Sedgwick County KSGenWeb

Portrait And Biographical Album of Sedgwick County, Kan.

Chapman Brothers 1888

Pages 733 - 734 

ROBERT L. HOUSTON came to Park Township during its pioneer days, and in time to assist in the organization of its school districts. He is pleasantly located on sections 24 and 26, eight miles from the city of Wichita and four miles from Valley Center, and is one of the solid men of his township, owning 175 acres of valuable land in a good state of cultivation, and is largely interested in stock-growing, handling high-grade Messenger horses and Durham cattle. 

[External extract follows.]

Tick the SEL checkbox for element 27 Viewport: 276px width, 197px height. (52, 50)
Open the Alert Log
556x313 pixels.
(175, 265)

            East Tennessee was the early tramping ground of the subject of our sketch, and there he first opened his eyes to the light on the 24th of December, 1840. He was the fourth in a family of nine, the offspring of George B. and Lamanda O. (Munday) Houston, natives of the same State as their son. The paternal grandparents, Robert and Elizabeth (Blackburn) Houston, were natives respectively of Virginia and Tennessee. George B. Houston followed farming first in his native State, and about 1850 removed to Mahaska County, Iowa, and settled near Oskaloosa during the pioneer days. Subsequently he took up his residence in Chase County, this State, where his death occurred in 1872. In this latter section also he was an early settler, and endured, in common with the people around him, the hardships and privations incident to that time and locality. The mother survived her husband four years, and died in 1876, when fifty-six years old.

            Young Houston received his education in the subscription schools of East Tennessee, and labored on his father's farm until the outbreak of the Rebellion, being at this time in Kansas. On the 1st of September, 1862, he enlisted in Company K, 2d Kansas Cavalry, was mustered into service at Ft. Scott, and participated in the engagement with the rebels at Prairie Grove, Maizeville, Poison Springs, Saline, and several other unimportant battles and skirmishes. At the expiration of his term of enlistment he received his honorable discharge at Lawrence, in August, 1865, and was mustered out at Ft. Gibson, in the Indian Territory.

            After leaving the service, Mr. Houston made his way first to Colorado, thence into New Mexico, and returned to Leavenworth, Kan., in the spring of 1866. He was married in Chase County, this State, on the 12th of March, 1873, to Miss Sarah E., daughter of William and Mary (Burley) Morris, who was born in Chenango County, N. Y., in 1853, and was the second in a family of eleven children. The father of Mrs. Houston was an Englishman by birth and parentage, and is now deceased; her mother is a native of New York State, and is living in Chase County, this State.

            Mr. and Mrs. Houston settled in Park Township soon after their marriage, where Mr. H. had homesteaded 155 1/2 acres of land. He commenced in earnest its improvement and cultivation, and subsequently added to it until the farm comprised 235 acres, all of which has been enclosed and brought to a good state of cultivation. To the little household there have been added two children, bright boys: Leach L., born July 28, 1874, and Lonnie B., March 4, 1878. Mr. Houston cares very little about politics, but believes in Republican principles, and to these gives his honest support.

            A lithographic portrait of Mr. Houston is given as a fitting adjunct to this brief sketch.